At 34, he says, he's a real guy, a regular guy, not just another divorced Ph.D. blabbering about things he hasn't done. That's what sets him apart from all the men-are-from-Mars-women-should-love-them-anyway writers.
And his book is geared toward black women. (One chapter is titled "Your Baby's Father or Me?" Another is "Black Women: Living Legacies.") It's not written to the brothers; it's about them. It's July's pissed-off reaction to The Rules and other books on how to "trick and trap" a man. He admits that some of The Rules makes sense, stuff like don't try to make a man love you if he doesn't, and make sure he respects you. But he says you don't need to set a timer by the phone to enforce 15-minute conversations. And accepting a date after Wednesday won't kill you.
Publisher's Weekly called July's book "derivative, but useful." And it is. The ideas aren't original, but he's taking them to an audience who hasn't heard them before -- or at least, not as often as the mostly white girls who read Glamour.
And it's decent advice, the kind that can help people. July has always liked helping people. Growing up, he participated in litter drives, picked up trash on the street and worked on political campaigns to get the free T-shirt. "I was community-service Joe," he says.
He was also the type to do something, rather than bitch and moan. He photographed weddings for the cut-rate price of $400. He was president of the NAACP youth council his senior year in high school. And he read the news on TSU's radio station. The summer before he started college he opened his own insurance agency in the back of his father's real estate office. He worked on Rodney Ellis's bid to become a state representative then became an intern in Ellis's office. A few months later he was on Ellis's payroll.
"In the '80s I was all about money and power," July says. "I went and majored in business thinking I'd be Donald Trump." At TSU he was in the banking and finance club, in the society for advancement of management, on the debate team, and was vice president of the student government.

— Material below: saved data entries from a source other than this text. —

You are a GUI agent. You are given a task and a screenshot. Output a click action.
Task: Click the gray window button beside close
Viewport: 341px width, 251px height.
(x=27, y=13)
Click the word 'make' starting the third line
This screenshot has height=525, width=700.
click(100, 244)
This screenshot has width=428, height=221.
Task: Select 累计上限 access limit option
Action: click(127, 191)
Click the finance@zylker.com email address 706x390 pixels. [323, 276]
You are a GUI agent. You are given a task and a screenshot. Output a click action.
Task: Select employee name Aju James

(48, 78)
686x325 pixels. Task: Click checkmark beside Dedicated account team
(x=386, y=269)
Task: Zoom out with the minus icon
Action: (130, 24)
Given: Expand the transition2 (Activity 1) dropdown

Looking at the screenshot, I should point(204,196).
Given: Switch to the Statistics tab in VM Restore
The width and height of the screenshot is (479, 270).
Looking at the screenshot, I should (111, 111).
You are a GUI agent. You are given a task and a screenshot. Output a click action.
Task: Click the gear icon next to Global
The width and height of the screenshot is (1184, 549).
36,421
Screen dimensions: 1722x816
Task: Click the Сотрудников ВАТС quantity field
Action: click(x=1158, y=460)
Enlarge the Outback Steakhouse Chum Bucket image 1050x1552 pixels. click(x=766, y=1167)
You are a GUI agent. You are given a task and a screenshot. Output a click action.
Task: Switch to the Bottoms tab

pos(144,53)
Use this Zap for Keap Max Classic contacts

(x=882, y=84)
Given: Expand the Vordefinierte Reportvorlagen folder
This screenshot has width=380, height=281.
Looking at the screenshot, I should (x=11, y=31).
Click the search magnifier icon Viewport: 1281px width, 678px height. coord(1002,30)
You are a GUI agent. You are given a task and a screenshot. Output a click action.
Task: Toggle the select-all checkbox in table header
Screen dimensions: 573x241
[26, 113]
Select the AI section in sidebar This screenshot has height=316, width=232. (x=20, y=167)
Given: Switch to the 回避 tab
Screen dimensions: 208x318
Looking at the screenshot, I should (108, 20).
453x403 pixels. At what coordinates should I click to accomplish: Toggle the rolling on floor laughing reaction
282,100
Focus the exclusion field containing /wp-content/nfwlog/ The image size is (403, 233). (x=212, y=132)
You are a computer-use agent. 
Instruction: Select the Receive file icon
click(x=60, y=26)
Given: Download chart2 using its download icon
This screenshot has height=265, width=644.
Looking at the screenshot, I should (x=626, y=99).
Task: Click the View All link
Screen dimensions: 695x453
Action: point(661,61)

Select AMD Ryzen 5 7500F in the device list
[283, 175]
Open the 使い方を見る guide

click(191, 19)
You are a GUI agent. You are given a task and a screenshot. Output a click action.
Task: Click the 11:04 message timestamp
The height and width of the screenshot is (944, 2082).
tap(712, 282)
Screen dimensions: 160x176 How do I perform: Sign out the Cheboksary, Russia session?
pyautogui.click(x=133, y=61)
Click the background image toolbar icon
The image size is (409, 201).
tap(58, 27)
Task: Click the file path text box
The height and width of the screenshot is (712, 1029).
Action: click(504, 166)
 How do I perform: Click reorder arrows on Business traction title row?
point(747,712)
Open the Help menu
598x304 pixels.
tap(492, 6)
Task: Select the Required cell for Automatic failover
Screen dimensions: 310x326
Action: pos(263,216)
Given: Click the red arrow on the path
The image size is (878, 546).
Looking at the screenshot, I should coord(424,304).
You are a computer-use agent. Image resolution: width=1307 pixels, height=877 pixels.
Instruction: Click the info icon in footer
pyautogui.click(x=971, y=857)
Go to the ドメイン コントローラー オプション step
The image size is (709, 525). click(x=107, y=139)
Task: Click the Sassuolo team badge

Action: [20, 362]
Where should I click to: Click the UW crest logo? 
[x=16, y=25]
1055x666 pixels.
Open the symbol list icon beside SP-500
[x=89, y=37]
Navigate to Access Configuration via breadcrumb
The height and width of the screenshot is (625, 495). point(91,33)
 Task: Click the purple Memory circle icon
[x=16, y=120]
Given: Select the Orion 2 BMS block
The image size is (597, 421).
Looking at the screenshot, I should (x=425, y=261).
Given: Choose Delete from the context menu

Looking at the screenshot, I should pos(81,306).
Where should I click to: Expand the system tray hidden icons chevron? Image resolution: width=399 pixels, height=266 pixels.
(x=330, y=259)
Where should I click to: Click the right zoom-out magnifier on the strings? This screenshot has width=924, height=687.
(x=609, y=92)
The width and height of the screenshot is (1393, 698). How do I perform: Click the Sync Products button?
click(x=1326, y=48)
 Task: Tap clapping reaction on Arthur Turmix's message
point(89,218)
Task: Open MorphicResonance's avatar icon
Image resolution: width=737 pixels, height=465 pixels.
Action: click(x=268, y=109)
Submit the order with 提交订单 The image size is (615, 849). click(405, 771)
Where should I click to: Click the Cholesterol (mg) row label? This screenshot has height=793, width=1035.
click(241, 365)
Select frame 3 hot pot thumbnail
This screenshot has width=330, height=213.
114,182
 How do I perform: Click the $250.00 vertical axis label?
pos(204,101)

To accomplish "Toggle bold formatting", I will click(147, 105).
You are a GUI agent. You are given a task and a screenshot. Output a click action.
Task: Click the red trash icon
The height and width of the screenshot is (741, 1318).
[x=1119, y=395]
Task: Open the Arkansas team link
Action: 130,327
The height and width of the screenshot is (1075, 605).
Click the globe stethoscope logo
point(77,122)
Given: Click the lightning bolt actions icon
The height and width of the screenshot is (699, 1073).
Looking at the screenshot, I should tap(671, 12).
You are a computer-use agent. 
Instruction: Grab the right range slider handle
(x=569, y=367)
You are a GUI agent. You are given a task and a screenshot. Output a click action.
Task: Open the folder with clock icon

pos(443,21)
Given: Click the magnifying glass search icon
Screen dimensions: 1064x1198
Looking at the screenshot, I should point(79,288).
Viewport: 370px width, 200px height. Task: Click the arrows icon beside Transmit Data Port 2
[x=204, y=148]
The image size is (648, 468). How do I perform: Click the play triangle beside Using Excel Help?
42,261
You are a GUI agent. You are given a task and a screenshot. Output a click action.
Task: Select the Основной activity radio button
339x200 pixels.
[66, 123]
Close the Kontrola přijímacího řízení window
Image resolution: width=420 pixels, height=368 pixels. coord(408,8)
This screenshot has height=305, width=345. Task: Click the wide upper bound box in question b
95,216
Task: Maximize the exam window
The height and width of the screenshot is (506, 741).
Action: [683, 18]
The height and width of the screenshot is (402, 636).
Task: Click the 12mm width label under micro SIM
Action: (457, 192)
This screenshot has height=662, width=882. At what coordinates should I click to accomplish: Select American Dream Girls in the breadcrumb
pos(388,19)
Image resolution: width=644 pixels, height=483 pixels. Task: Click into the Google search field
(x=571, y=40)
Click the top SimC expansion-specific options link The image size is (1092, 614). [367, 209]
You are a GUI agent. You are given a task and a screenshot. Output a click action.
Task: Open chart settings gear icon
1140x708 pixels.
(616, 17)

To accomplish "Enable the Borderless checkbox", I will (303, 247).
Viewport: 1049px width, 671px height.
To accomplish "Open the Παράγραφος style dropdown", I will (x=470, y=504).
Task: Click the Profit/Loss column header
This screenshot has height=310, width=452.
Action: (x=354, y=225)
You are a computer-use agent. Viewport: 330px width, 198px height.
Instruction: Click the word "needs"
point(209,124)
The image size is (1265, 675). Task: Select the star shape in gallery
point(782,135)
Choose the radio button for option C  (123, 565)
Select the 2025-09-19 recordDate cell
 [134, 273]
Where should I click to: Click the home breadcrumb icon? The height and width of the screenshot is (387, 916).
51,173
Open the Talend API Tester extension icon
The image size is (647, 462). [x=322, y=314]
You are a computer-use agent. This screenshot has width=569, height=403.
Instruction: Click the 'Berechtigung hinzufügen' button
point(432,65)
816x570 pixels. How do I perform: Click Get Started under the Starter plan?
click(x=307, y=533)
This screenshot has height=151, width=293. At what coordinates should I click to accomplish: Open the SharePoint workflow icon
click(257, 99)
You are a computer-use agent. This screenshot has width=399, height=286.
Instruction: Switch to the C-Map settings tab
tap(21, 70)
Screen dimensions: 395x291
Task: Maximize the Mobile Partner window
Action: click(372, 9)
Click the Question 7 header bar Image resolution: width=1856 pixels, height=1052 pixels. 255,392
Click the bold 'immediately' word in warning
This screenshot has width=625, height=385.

After graduation he worked as a realtor in his dad's office and as a reserve deputy sheriff on the weekends. He made good money in real estate, but he wanted something different. In 1991, he ran for state representative and lost, he says, because he was naive and underfunded and shouldn't have been in the race to start with. It was a 30-day emergency election (and became the subject of his first, still unpublished novel). He wrote a letter to the editor of the Chronicle at 11:30 one night, full of fury because candidates weren't getting equal billing. During his endorsement interview with the newspaper, the fire and light in the letter was all anyone talked about.
Maybe writing was what he was meant to do, he thought. He started writing for real estate trade magazines. Then he thought he might help the community more by enforcing the law than by selling homes. So he became a cop full-time and wrote on the side.
Doing radar checks, he'd take out his purple three-section spiral notebook and scribble down articles. He wanted to write uplifting, spiritual articles. And since his love life wasn't very uplifting -- he'd only had two real relationships and countless disasters -- he knew what didn't work, and he thought he could prevent someone else's pain.